Chapter 17

WARNING- THIS STORY CONTAINS MATURE THEMES SUCH AS SELF HARM AND ABUSE, PLEASE DO NOT READ IF THIS MAY UPSET OR TRIGGER YOU IN AN WAY

I have suffered with self harming before not long ago, and please if you or any of your friends/family are going through it, get help and just remember it DOES get better and you're not alone. I'm always here if you need any help I'll understand xx

Disclaimer- I do not own 'Twilight' or any of the other books written by Stephanie Meyer. All characters mentioned in this fanfic belong to the wonderful author and not me (although I wish Jacob aka Taylor Lautner belonged to me )

MAJORD TW FOR THIS CHAPTER- MENTION OF R PE, PLEASE PLEASE DO NOT CARRY ON READING THIS IF IT'LL AFFECT YOU ANY WAY WHATSOEVER, END THE STORY NOW.

Bella's POV

I asked both Edward and Jake to meet me at the beach by message, Jake to come ten minutes before so I could talk to him in private first. Knowing him as well as I do, I know Jake'll be panicking about what he said to me on the phone and the thought of making him worry even more than he already is makes me feel sick. The most sensible thing to do would be to just say no to him as gently as I could without hurting his feelings and moving on as if nothing ever happened but I can't do that. Not only would it hurt Jake but it isn't true that I have no feelings for him whatsoever, ever since he said those three words to me over the phone it made me realize that these feelings had accumulated over the last few months we'd been friends, I'd just done my best to ignore them because I was scared of what they'd change. But to hear Jake admit he had feelings for me too made me feel relieved I wasn't the only one that felt it, my heart had felt like it was about to burst out its chest with happiness when he'd said it but reality had hit as he'd put the phone down, not sure of my reaction.

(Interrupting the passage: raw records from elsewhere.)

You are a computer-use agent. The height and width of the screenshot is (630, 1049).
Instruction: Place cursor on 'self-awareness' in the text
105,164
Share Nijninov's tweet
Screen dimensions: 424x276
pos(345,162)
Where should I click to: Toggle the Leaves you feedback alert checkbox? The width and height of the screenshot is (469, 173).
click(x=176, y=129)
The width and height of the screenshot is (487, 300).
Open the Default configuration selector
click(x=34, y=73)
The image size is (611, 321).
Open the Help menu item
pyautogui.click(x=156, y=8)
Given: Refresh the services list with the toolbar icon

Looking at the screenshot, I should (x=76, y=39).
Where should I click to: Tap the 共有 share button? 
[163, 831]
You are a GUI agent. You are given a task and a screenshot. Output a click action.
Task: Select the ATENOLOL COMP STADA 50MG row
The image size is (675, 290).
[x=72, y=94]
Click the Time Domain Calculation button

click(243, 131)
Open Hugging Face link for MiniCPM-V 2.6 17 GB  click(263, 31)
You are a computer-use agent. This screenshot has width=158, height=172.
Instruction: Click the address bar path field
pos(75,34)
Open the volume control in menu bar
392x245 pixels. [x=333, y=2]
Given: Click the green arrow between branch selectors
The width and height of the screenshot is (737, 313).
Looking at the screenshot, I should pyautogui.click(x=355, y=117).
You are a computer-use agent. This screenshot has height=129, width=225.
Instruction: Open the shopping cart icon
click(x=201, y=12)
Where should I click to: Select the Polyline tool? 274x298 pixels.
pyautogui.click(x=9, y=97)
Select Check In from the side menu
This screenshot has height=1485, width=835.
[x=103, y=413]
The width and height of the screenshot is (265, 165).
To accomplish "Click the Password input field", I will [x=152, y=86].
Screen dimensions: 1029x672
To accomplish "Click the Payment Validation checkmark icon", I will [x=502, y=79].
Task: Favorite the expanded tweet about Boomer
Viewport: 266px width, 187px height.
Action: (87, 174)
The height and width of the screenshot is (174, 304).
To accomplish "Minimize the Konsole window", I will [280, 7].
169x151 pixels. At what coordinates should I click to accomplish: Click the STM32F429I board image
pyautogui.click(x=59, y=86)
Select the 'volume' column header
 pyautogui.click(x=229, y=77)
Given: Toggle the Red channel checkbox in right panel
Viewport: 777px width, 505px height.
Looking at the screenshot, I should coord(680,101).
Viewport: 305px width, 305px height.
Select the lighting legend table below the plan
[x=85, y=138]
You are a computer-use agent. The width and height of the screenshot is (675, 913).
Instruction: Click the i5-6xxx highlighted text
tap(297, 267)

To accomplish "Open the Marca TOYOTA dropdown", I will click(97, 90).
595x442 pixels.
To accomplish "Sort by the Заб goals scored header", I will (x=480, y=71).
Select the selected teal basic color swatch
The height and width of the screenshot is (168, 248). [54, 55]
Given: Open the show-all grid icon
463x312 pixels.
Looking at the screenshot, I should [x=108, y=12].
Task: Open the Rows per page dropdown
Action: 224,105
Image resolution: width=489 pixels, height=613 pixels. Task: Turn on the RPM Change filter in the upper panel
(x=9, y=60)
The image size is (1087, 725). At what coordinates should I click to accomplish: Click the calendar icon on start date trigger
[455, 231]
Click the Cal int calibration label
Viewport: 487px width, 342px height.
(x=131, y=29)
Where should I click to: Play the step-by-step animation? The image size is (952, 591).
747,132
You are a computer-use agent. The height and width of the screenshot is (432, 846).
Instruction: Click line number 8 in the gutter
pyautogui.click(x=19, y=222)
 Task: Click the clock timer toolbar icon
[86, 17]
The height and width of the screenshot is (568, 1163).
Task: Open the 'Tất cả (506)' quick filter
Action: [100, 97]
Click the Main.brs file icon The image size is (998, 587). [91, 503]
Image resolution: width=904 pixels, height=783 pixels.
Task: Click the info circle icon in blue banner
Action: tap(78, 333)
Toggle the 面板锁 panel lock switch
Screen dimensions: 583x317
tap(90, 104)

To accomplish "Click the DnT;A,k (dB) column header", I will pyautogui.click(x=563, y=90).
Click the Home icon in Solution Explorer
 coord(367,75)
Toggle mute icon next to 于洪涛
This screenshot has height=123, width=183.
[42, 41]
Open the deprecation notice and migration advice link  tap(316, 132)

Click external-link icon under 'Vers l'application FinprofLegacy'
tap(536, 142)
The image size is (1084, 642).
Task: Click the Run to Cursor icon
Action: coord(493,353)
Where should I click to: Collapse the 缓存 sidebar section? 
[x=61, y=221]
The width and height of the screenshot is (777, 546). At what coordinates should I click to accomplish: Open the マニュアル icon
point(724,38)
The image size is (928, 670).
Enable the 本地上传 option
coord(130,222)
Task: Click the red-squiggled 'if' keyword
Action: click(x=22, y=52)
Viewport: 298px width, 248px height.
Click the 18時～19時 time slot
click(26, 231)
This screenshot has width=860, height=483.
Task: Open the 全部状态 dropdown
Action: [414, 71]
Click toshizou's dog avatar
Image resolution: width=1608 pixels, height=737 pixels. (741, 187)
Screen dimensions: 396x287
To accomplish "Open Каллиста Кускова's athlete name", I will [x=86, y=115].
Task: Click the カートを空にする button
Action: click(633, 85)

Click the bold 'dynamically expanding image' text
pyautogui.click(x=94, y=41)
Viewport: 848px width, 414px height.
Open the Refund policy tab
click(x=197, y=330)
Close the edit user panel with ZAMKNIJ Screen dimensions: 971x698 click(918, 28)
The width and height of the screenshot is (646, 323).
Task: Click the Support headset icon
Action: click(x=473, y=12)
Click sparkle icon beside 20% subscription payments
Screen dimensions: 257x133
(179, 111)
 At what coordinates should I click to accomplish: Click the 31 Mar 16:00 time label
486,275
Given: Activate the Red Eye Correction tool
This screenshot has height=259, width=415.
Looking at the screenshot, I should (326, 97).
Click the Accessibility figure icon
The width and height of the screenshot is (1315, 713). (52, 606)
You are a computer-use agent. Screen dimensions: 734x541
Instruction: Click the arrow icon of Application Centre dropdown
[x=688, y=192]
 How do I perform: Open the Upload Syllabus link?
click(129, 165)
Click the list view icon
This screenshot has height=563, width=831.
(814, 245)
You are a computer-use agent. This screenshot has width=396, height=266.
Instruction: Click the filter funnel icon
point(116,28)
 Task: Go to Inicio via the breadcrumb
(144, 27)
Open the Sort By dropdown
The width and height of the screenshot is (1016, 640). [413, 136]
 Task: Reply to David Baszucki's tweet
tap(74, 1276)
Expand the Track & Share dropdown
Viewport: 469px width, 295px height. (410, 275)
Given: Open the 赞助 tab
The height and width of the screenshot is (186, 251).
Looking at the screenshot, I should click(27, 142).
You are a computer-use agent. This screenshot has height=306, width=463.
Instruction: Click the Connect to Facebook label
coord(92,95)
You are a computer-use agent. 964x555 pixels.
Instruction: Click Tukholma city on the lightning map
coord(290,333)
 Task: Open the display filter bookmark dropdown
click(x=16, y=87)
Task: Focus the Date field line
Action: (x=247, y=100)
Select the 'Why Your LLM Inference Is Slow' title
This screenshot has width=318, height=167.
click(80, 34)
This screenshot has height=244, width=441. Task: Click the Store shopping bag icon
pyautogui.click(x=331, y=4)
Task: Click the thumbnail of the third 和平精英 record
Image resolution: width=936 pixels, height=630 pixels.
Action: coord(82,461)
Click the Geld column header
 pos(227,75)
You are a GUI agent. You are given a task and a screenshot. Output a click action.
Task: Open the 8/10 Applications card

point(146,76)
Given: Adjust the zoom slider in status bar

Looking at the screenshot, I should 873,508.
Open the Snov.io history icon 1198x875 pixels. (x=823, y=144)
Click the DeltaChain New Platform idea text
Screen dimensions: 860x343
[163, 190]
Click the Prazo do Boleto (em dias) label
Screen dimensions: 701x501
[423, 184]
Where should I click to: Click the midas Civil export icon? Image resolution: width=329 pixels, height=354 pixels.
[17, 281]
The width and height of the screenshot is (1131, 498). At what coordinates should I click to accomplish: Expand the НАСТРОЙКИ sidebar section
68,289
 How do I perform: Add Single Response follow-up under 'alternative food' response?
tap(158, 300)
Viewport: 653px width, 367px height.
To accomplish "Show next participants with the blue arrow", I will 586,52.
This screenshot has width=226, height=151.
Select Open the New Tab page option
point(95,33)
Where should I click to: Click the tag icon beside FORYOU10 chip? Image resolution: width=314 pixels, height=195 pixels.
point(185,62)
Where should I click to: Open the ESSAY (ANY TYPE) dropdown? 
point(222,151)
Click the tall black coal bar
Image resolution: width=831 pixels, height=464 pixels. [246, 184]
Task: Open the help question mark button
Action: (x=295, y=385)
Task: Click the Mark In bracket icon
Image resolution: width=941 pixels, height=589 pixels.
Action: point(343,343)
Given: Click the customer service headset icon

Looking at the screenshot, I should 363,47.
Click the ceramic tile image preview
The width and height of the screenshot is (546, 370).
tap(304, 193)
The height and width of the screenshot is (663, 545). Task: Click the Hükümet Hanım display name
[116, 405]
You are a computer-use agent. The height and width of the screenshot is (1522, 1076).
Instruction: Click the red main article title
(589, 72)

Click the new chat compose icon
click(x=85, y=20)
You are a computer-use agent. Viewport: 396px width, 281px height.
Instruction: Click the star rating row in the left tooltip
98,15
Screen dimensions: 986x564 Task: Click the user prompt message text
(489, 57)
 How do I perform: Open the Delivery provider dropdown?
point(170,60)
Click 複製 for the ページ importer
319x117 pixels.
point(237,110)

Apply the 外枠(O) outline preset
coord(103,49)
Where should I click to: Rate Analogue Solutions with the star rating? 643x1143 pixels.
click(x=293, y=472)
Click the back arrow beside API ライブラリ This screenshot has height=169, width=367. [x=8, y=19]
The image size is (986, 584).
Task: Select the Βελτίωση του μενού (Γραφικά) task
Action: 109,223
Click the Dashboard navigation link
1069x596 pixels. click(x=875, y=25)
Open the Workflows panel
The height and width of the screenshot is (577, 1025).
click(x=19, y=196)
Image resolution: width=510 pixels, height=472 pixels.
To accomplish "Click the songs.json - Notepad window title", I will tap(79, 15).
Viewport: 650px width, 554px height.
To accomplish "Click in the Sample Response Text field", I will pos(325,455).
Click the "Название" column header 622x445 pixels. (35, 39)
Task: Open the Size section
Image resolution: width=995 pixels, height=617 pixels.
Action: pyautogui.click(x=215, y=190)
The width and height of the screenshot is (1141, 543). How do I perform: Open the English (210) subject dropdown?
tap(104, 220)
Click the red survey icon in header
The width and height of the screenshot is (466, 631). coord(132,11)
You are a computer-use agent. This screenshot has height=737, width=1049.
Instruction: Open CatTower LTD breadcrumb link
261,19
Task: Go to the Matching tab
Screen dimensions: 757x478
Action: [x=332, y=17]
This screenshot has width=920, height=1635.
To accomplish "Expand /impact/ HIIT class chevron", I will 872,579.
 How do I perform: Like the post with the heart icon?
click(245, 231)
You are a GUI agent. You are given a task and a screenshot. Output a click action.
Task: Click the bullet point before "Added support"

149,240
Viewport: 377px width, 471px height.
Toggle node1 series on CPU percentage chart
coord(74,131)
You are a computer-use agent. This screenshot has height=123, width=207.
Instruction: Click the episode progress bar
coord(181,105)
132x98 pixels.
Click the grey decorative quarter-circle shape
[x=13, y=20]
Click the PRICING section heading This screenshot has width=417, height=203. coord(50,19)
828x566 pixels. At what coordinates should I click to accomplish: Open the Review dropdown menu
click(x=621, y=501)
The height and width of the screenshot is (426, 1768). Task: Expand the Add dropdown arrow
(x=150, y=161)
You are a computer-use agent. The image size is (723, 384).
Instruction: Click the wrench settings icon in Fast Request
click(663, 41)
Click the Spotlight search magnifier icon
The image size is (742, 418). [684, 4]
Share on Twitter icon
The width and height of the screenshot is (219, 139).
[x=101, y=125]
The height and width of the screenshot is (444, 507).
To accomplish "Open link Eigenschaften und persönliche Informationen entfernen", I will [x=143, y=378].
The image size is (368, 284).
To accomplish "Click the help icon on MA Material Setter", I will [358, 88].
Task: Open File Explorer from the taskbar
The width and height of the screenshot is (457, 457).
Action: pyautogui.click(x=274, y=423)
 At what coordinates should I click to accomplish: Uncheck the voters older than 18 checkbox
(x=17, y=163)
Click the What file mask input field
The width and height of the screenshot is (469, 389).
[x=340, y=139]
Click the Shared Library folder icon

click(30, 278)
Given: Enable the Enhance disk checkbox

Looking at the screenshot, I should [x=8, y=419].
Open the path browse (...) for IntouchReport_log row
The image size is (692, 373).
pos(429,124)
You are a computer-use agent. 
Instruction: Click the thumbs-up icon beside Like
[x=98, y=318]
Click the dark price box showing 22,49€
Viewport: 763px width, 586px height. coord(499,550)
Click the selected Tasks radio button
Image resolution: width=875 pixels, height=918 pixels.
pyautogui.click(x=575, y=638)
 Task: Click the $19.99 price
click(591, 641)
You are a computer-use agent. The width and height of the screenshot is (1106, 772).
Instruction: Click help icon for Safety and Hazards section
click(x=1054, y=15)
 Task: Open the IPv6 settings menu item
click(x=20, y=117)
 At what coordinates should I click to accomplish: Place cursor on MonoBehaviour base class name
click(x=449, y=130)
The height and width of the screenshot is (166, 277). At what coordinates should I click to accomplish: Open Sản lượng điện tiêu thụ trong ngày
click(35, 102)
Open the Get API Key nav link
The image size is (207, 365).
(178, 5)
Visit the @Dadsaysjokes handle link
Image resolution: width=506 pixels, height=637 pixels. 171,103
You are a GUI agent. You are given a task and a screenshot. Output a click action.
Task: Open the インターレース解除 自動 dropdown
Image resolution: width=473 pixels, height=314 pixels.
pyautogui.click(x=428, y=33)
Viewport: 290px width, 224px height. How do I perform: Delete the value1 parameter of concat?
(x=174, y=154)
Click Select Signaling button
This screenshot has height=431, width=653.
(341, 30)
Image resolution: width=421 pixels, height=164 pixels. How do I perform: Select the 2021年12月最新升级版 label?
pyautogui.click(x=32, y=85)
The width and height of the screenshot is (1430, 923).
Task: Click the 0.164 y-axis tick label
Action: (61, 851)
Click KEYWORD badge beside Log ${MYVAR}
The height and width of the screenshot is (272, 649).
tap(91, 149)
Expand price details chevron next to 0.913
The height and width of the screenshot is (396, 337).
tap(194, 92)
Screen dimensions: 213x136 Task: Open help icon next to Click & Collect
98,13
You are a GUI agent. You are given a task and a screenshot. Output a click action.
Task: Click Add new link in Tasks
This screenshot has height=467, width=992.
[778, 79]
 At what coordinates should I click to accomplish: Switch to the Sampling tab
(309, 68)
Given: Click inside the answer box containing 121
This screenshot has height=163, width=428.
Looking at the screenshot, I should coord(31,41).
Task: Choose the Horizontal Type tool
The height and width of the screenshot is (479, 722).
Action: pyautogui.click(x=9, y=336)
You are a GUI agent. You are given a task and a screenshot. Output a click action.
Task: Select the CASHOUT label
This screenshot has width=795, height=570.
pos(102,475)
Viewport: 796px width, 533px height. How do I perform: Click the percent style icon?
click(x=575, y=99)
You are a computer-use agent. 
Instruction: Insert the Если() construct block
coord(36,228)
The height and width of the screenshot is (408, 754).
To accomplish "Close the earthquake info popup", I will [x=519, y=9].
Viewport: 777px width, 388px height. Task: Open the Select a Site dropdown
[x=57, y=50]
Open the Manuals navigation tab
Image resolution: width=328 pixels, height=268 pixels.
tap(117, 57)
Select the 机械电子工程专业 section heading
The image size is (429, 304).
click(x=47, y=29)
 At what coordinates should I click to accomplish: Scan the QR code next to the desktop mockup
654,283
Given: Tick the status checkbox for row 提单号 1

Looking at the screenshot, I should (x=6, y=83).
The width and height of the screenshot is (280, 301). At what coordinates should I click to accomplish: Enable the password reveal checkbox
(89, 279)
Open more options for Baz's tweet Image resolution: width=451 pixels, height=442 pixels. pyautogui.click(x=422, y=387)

Anyways, back to the present, the reason I had wanted Jake here alone before Edward came was to explain that I loved him back too but I loved Edward at the same time and everything seemed really confusing and complicated. I hope he'd understand, because even to my own ears, it sounded like some kind of pathetic selfish excuse as to not hurting his feelings so we can still be friends but so I don't have to get with him. I don't know how it all happened, but I had somehow found myself in love with two people at the same time and didn't know who I should be with. Which was stupid really, because I had so so many more things to worry about than which guy I loved more and which one I should let off easily.

Before I had any more time to attack myself with these dumb thoughts that make no sense, I hear the familiar heavy footsteps crunching underneath the soft sand and I turn round to see Jacob's tanned friendly face, his beaming smile seems different today though, more unsure.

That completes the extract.